Selama ini donasi kami hanya datang dari korporasi besar yang memang ingin terlibat. Kami selalu bilang, kami ada untuk orang banyak, dan dibiayai oleh orang banyak. Rilisan merch ini adalah caraku membuka pintu bagi masyarakat, termasuk yang belum sempat turun langsung jadi relawan, agar tetap bisa merasa menjadi bagian dari komunitas. Buatku, ini lebih ke misi spiritual. Dan menurutku, di situlah inti fashion: semacam penanda, dari kejauhan, tentang pribadi seperti apa diri kamu.
Bagaimana posisi I LOVE YOU di dalam semesta kreatifmu yang lebih luas?
Sulit untuk benar-benar menangkap kepribadianku.
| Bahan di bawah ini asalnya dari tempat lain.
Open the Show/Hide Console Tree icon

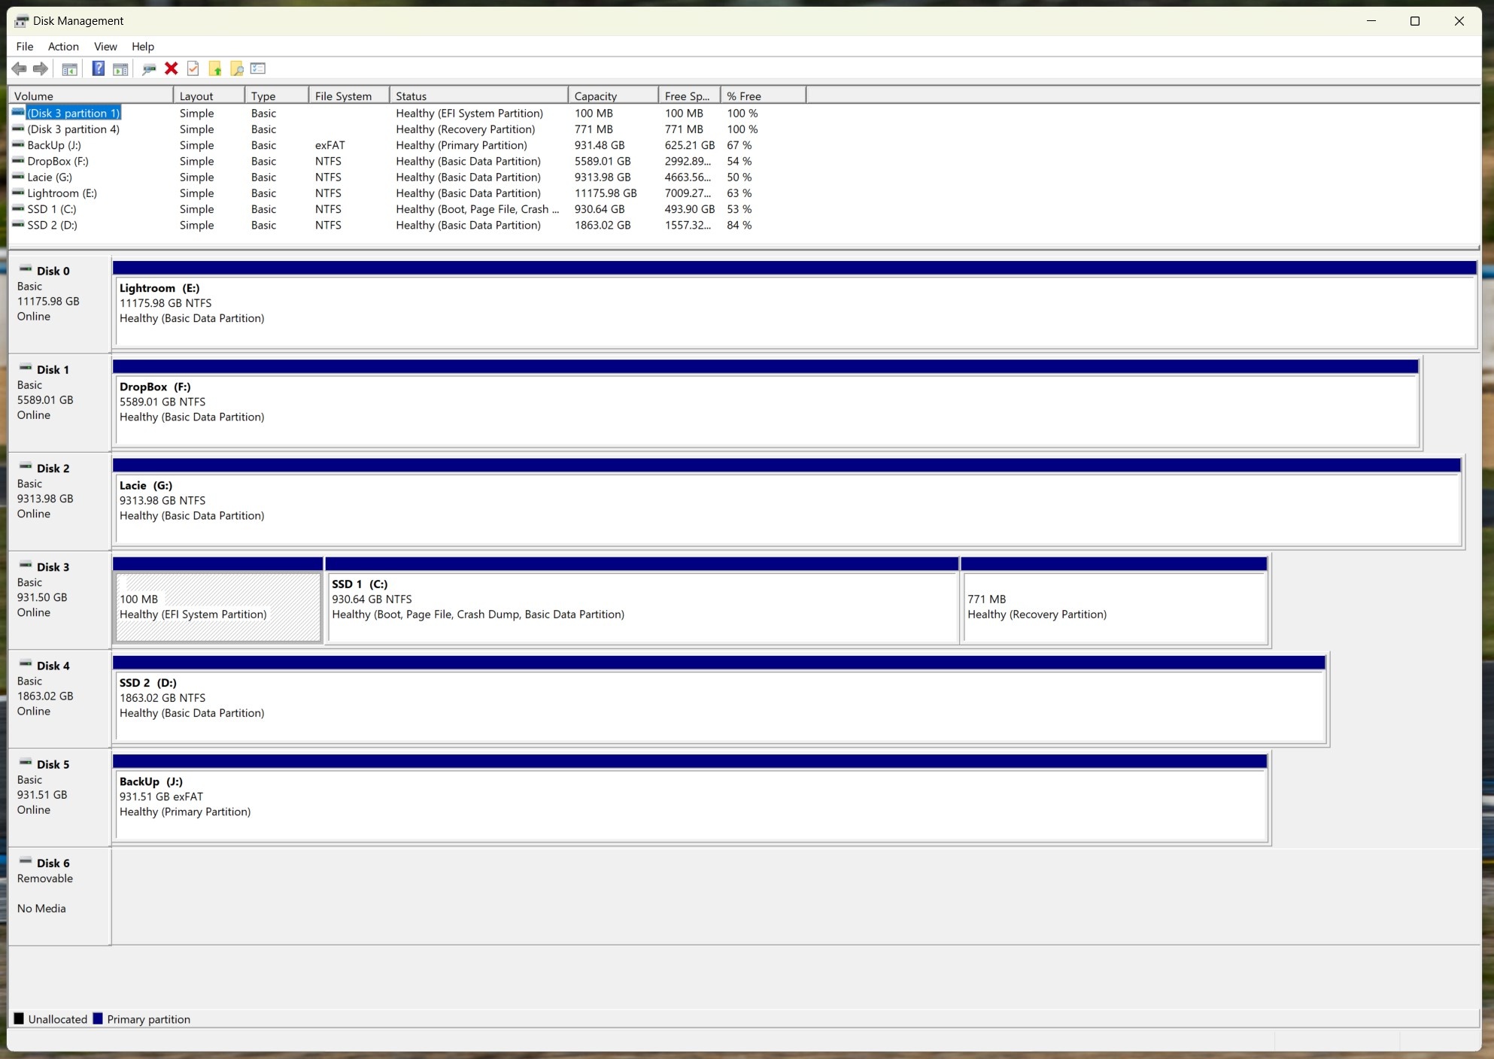pyautogui.click(x=69, y=68)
Aku memang membuatnya sulit karena begitulah aku, tapi I LOVE YOU adalah sesuatu yang menurutku berada di inti kepribadianku dan paling otentik mencerminkan siapa aku sebenarnya. Di musikku, aku banyak bicara tentang mengubah dunia, tentang menyuarakan sesuatu, dan tentang generasi berikutnya dari keberadaan kita, dan I LOVE YOU juga membawa tema-tema itu dan mewakili sisi kreasiku tersebut. MSFTS sejak awal berakar pada konsep generasi baru yang bersatu sebagai satu dan memberi kembali, dan itu adalah esensi dari I LOVE YOU, jadi ia juga berbicara pada sisi seniku yang itu. I LOVE YOU menyentuh berbagai sisi diriku dan berbagai sisi manusia di dunia; jadi ketika orang melihatnya di internet, mereka merasa terhubung. Dari semua hal yang pernah kulakukan dalam hidup, I LOVE YOU adalah salah satu yang paling nyangkut di hati orang-orang dengan cara yang sangat aku harapkan.
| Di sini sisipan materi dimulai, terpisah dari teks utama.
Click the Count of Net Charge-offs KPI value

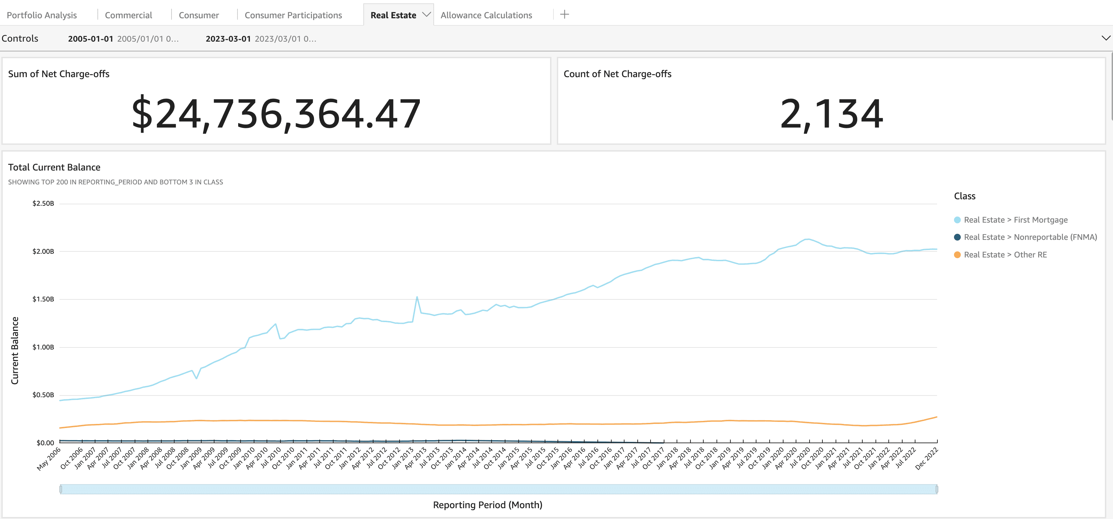click(831, 114)
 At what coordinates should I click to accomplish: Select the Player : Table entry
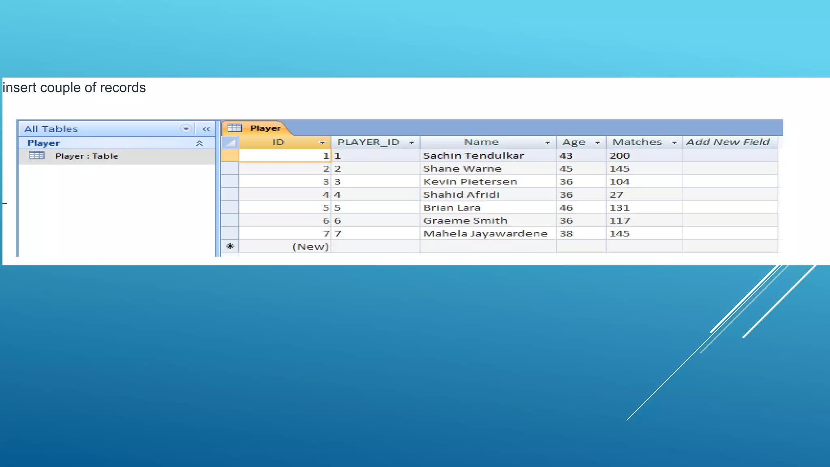click(86, 156)
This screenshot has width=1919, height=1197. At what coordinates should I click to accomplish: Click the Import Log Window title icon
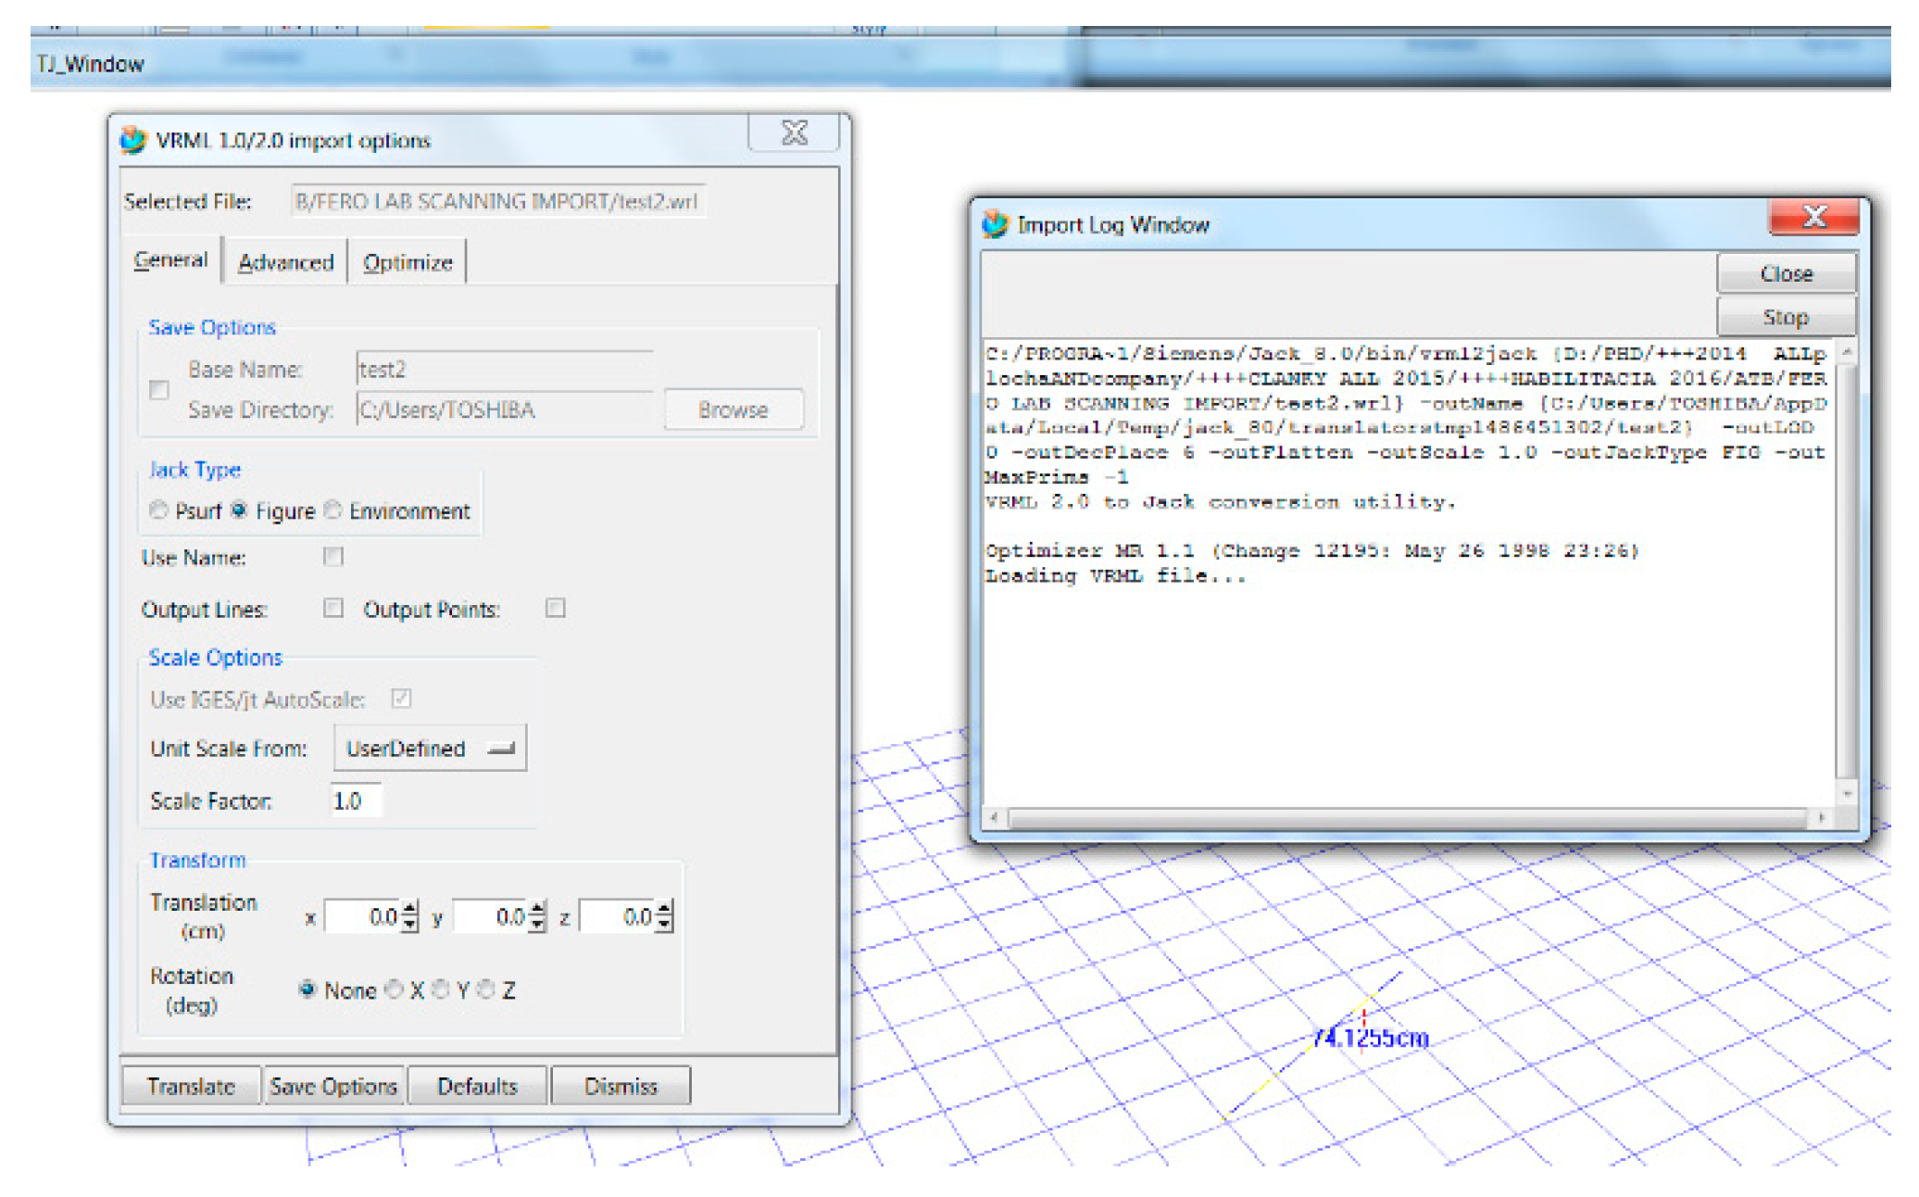tap(995, 224)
Apa saja yang ada di dalam rencana I LOVE YOU ke depan?
Suatu hari nanti, aku ingin punya gala I LOVE YOU yang setiap tahun digelar di tempat berbeda di seluruh dunia. Tujuan akhirnya adalah membangun sebuah matriks organisasi non-profit. Aku hanya ingin menciptakan dunia di mana semua orang bisa keluar rumah, merayakan hidup, dan mengubah dunia bersama-sama.